Speaking of which, what is the story for fall colors? Is it the brilliant end of a growing season? A nostalgic memory of earlier autumns? The slight chill in the air accompanying the changing colors that reminds us of the season to come (and its associated holidays for family and friendship)? If one had the perfect photograph of fall colors, what story would it tell? What memory would it elicit? What emotion would it stimulate?
Never really thought about it. Photographing the changing colors just seems like the thing to do in and of itself. But there must be some basic, primary essence of why we enjoy such images. And linger our gaze on some while passing by others. Perhaps figuring that out will enable me to see even the least autumn in a new way.
A colleague of mine recently asked if Door County has become my go-to place. Hadn’t really thought of it that way but did realize we’ve visited there several times since moving here. There does seem to be quite a bit of photo-material there, changing with the seasons.
Door County is that narrow thumb sticking out eastward from Wisconsin into Lake Michigan.
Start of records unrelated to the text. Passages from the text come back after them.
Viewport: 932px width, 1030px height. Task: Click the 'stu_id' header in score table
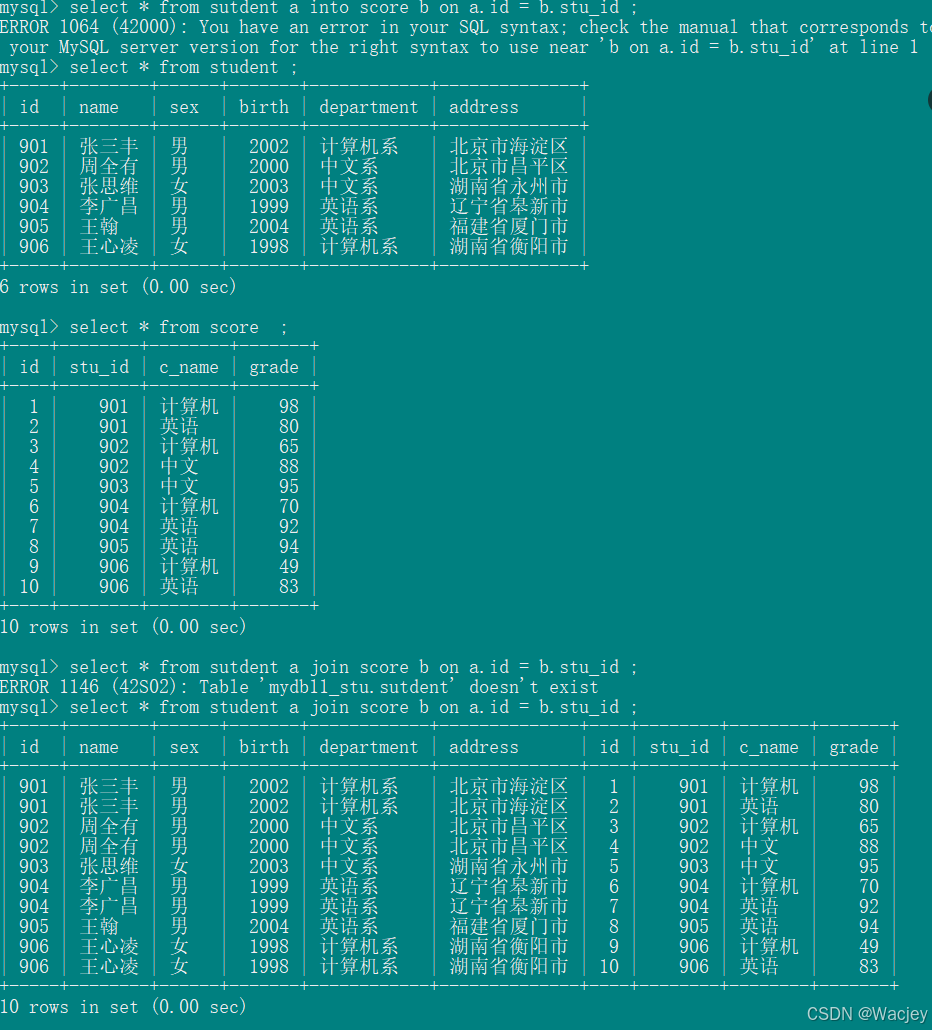[98, 366]
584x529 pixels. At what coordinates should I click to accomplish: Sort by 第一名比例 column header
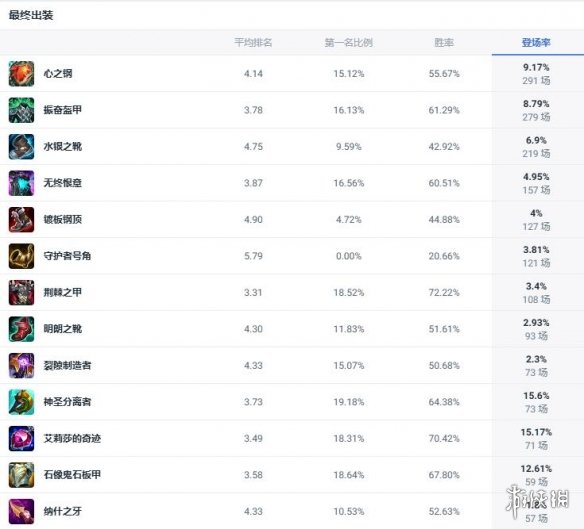(x=349, y=42)
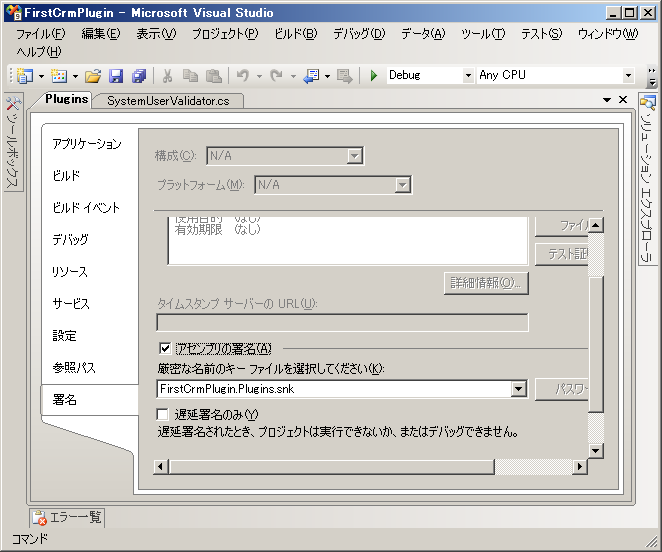The height and width of the screenshot is (552, 662).
Task: Click the Save All icon
Action: point(138,75)
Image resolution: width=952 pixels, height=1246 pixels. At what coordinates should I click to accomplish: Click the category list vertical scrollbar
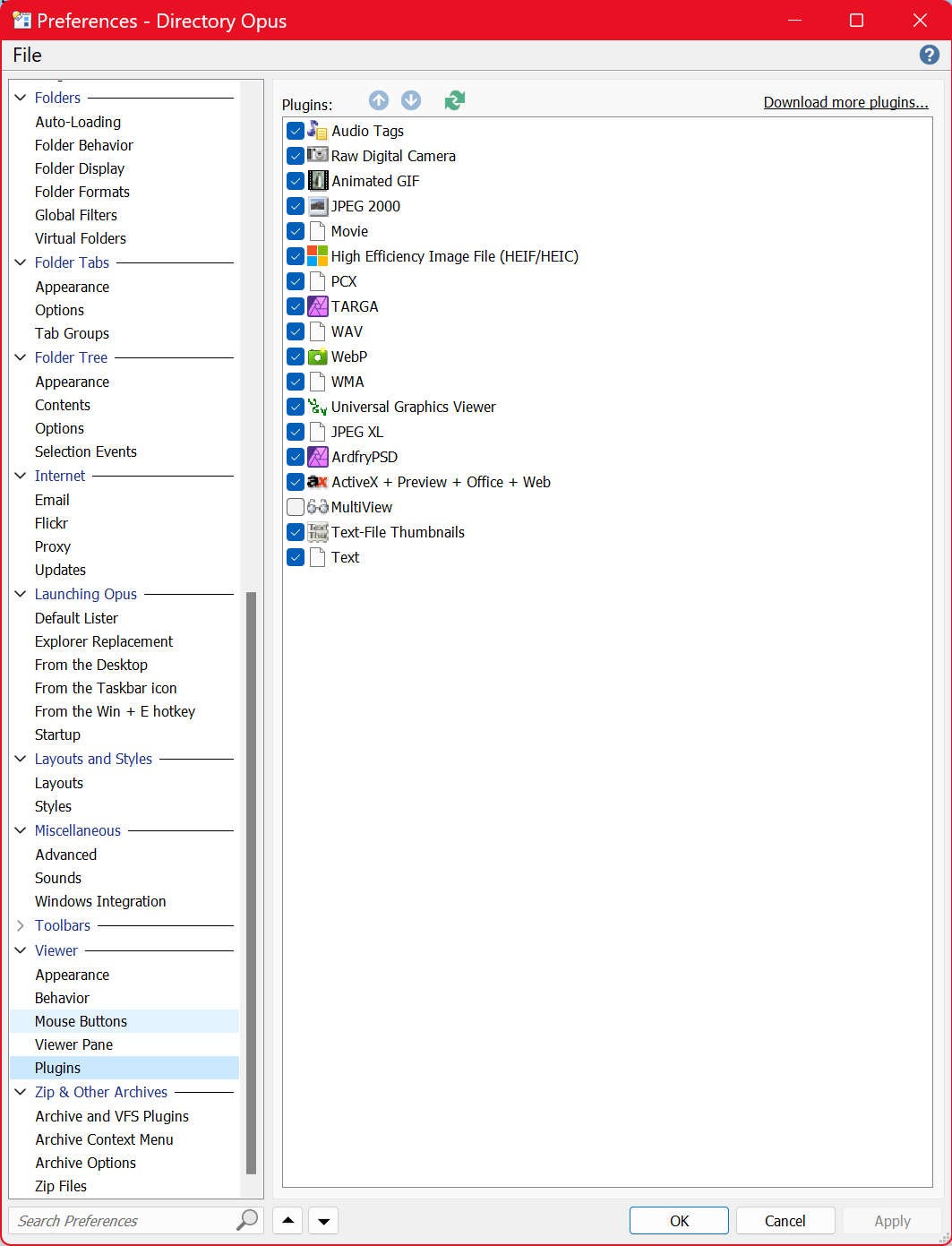[252, 882]
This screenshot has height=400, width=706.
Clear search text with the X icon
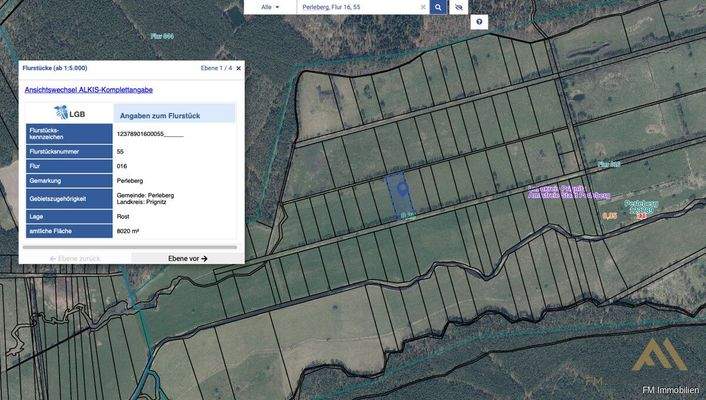pos(421,7)
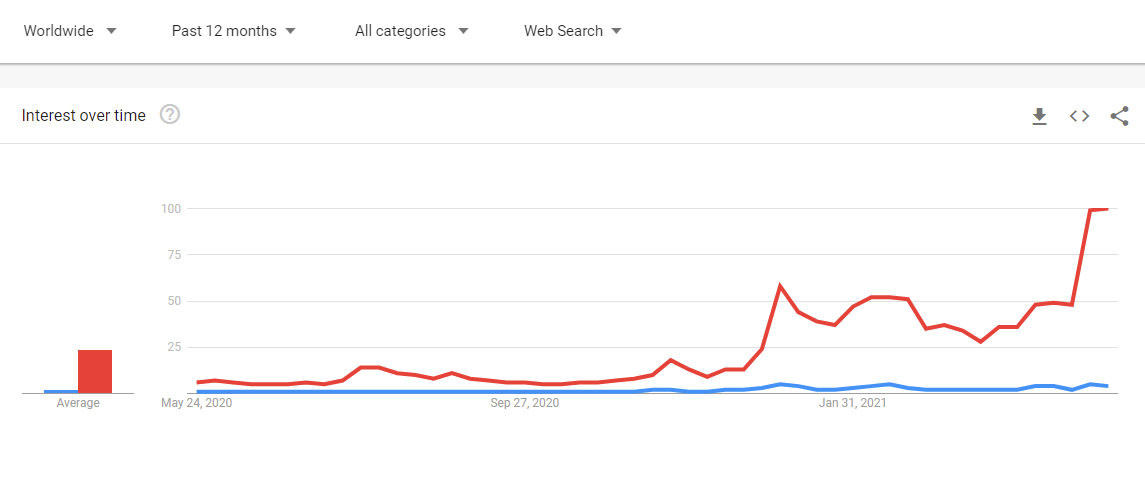Download the interest over time CSV
The width and height of the screenshot is (1145, 479).
(x=1039, y=116)

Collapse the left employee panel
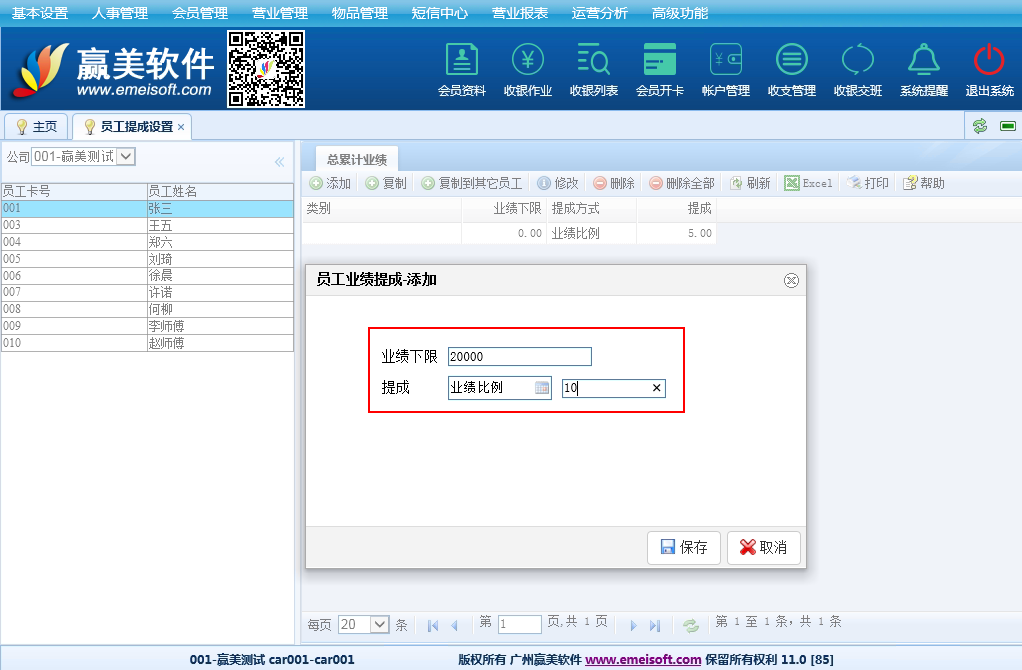point(279,161)
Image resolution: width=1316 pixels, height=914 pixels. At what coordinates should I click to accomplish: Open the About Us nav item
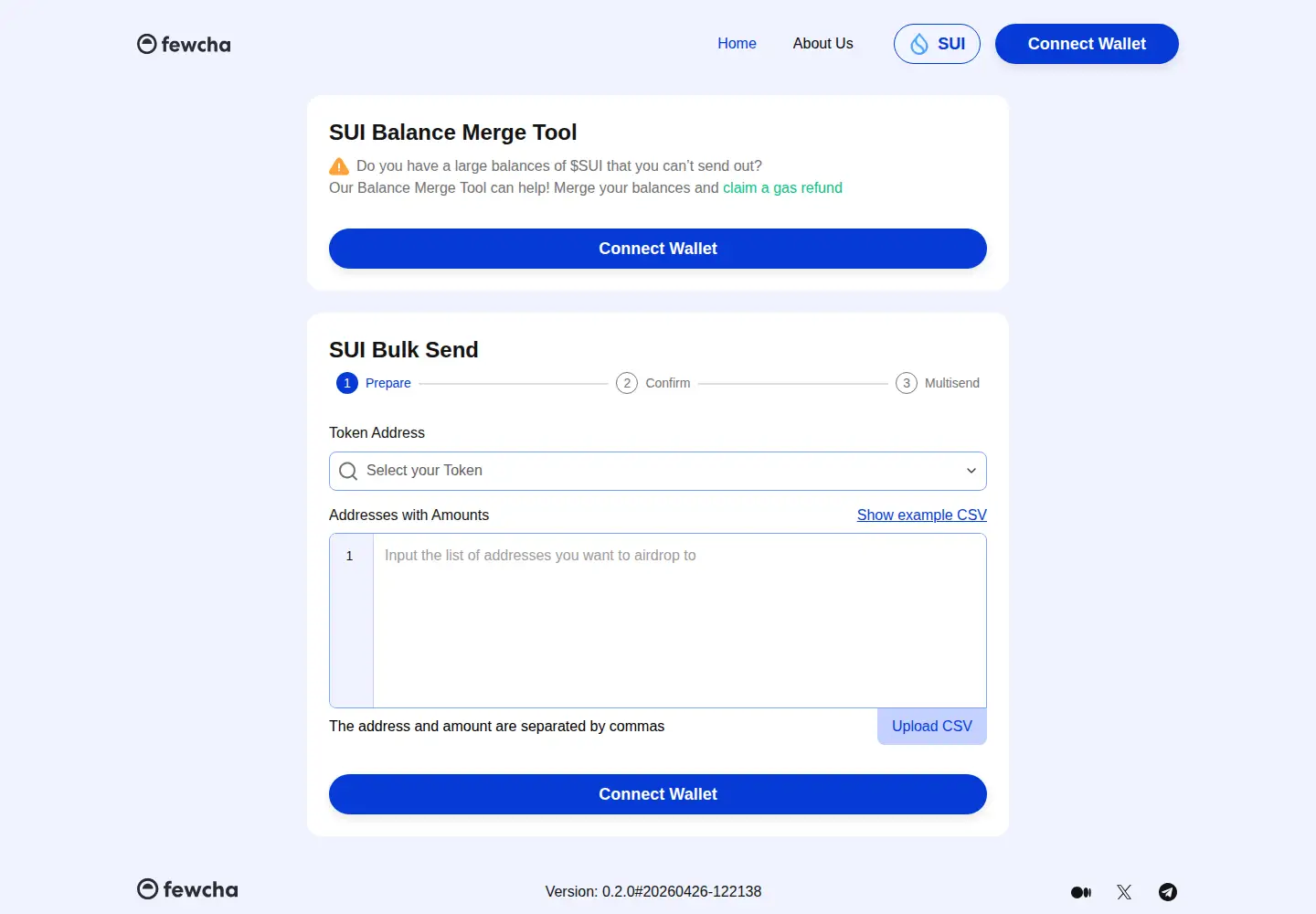[822, 44]
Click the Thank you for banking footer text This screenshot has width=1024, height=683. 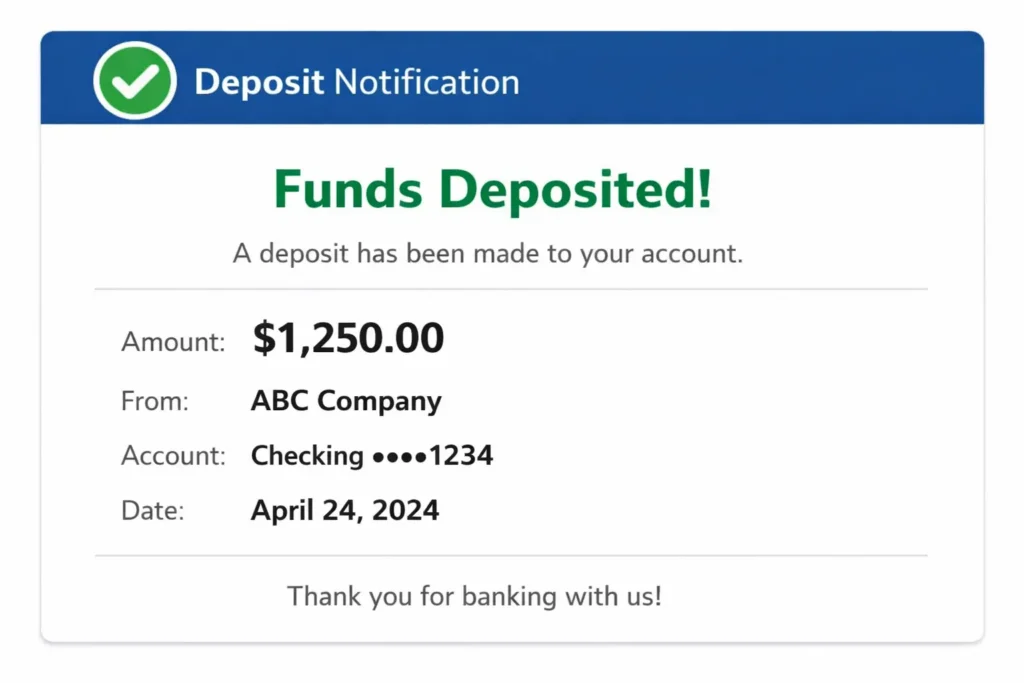475,597
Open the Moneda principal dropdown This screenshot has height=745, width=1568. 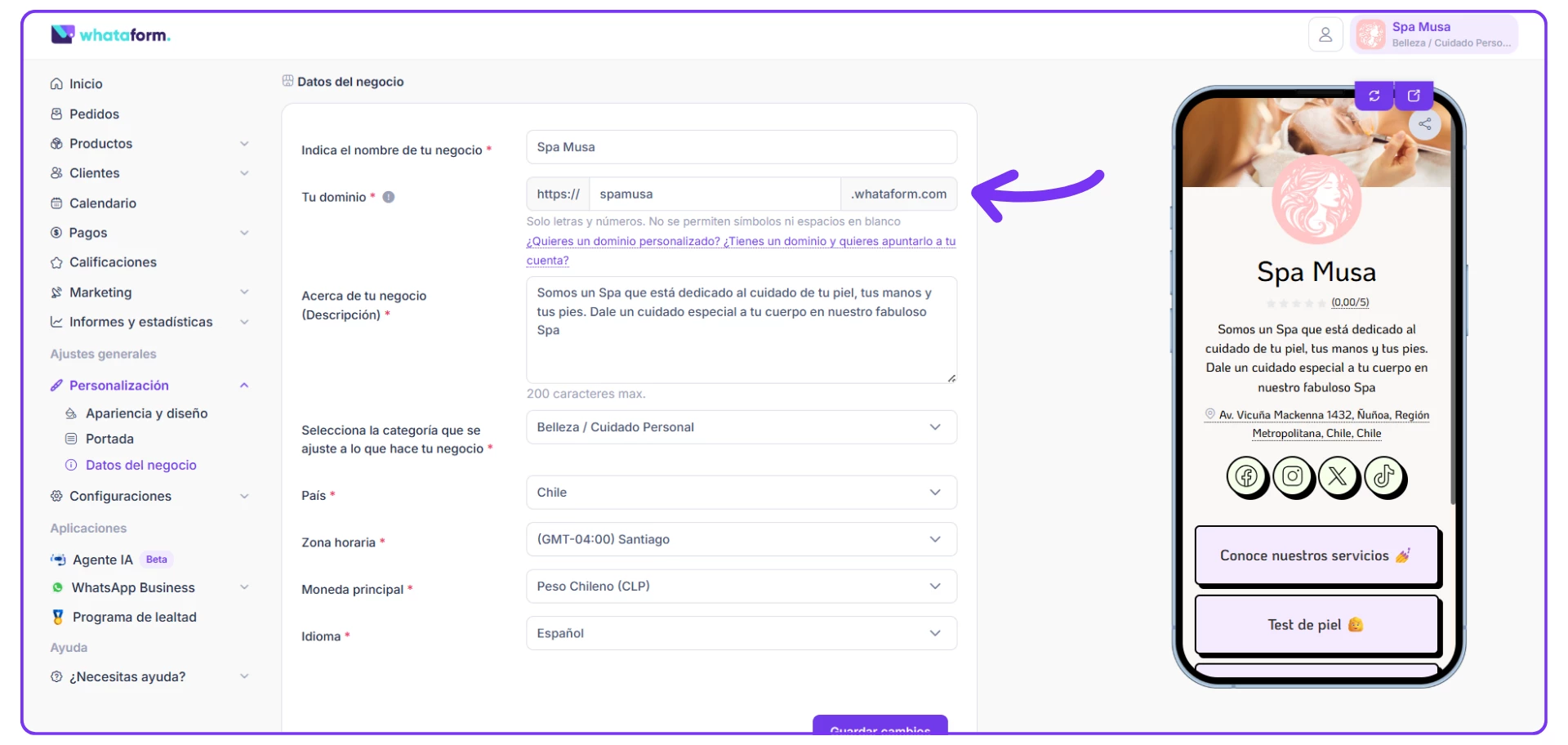pos(741,587)

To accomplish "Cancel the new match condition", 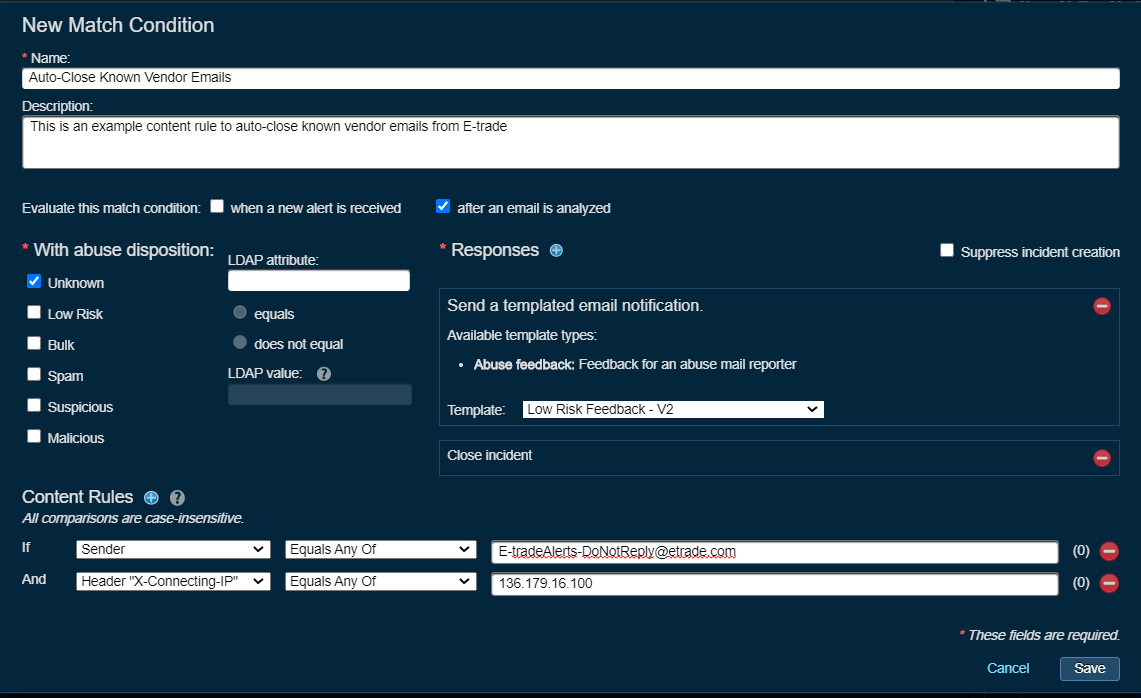I will (1007, 668).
Because trade via the Great Lakes was such an important route prior to railroads this part of the state was site of many small ports and supporting villages. From mining to forestry to farming the area has seen much change as different ethnic groups settled and thrived there.
Overall the county is pretty thinly populated, once the tourists go home. Weekends are crowded but during the week things settle down a bit. There are still many natural areas in the county, including an actual wilderness area in the northern part. With water, rocks and trees abounding there is usually a good view somewhere.
Ephraim, WI from Peninsula State Park
There is an overlook in the state park that has a clear view across to the town. This was just right for the position of sun and moon, enough light to make the houses visible as the moon rose over the ridge behind them.
Cave Point State Park, Door County, WI
Sunrise with a strong wind coming ashore, driving waves at least 5-6′ high. Fortunately the rocks are immune to the breeze even as the trees sway.
What is probably the most photographed section of road in Wisconsin. South of Northport in Door County.
I have no idea why the highway engineers laid out the road this way but it certainly attracts photographers. Just about every gift shop in the county has some image of this hanging for sale. I’m standing with a crowd of probably a dozen people, all waiting their turn for this spot and for all the cars to clear out.
Finally got around to having all the 4×5 slide film in the freezer developed. A mix of last fall and this fall, so there were a few nicely colored images. Lab manager told me the E-6 chemistry from Kodak is done – no more available. Slide film will now only be processed with Fuji chemistry. I do so little anymore it’s hard for me to know if there’s a difference in using Fuji chemistry on Kodak film. Not much of an issue soon, though, since Kodak quit making slide film anyway. Just have to enjoy it while it lasts.